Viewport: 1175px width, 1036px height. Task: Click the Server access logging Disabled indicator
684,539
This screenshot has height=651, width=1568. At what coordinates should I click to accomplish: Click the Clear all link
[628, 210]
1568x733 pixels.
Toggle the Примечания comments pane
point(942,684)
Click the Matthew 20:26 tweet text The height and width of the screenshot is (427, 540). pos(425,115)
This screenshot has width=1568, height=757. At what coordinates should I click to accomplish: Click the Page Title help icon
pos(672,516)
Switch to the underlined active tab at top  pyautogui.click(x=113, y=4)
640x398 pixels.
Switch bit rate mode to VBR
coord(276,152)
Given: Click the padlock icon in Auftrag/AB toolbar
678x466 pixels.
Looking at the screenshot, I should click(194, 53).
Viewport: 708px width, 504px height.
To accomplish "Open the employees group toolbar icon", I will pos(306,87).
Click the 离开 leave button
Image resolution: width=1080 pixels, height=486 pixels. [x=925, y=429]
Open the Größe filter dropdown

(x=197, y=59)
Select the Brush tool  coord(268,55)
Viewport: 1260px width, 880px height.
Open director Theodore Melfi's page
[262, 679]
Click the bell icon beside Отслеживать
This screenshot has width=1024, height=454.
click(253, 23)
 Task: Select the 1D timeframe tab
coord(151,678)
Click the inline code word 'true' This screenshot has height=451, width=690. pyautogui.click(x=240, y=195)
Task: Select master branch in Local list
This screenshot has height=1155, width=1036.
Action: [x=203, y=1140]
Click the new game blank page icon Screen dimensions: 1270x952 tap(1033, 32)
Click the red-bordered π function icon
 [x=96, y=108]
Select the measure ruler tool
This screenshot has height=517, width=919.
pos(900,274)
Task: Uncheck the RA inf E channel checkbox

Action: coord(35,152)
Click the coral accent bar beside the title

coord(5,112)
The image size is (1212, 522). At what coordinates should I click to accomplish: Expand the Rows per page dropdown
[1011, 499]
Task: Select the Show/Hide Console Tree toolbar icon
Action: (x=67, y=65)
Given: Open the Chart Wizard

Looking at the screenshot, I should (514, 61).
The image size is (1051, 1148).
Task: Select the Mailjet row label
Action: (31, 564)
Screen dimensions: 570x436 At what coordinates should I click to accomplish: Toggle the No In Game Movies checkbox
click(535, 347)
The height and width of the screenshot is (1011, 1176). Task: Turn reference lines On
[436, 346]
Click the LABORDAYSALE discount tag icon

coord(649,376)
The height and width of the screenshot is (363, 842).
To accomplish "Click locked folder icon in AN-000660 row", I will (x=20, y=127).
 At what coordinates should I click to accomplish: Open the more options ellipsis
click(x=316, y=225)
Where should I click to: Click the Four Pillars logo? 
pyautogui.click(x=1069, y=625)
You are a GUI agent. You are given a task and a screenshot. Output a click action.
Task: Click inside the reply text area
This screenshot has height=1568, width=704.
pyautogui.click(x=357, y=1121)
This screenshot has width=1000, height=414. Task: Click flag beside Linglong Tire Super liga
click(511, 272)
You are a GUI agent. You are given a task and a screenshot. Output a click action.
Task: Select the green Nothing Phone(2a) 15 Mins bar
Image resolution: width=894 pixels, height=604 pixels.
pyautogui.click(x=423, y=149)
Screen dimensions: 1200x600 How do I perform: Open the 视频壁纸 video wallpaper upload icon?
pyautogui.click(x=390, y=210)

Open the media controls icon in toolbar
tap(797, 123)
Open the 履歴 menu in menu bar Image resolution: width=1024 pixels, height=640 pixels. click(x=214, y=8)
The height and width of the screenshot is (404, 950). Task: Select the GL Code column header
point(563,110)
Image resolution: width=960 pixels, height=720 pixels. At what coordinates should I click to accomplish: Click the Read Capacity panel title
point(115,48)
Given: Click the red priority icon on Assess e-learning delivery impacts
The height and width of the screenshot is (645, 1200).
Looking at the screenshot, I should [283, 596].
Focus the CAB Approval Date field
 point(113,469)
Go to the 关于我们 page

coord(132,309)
····················
#### EXERCISE AIM:
Everything from the line with "The height and width of the screenshot is (645, 1200)." through the last line of the entries is to be written out again, unchanged; nothing else belongs in the answer.

#### EXERCISE RESPONSE:
The height and width of the screenshot is (645, 1200).
Looking at the screenshot, I should [283, 596].
Focus the CAB Approval Date field
 point(113,469)
Go to the 关于我们 page

coord(132,309)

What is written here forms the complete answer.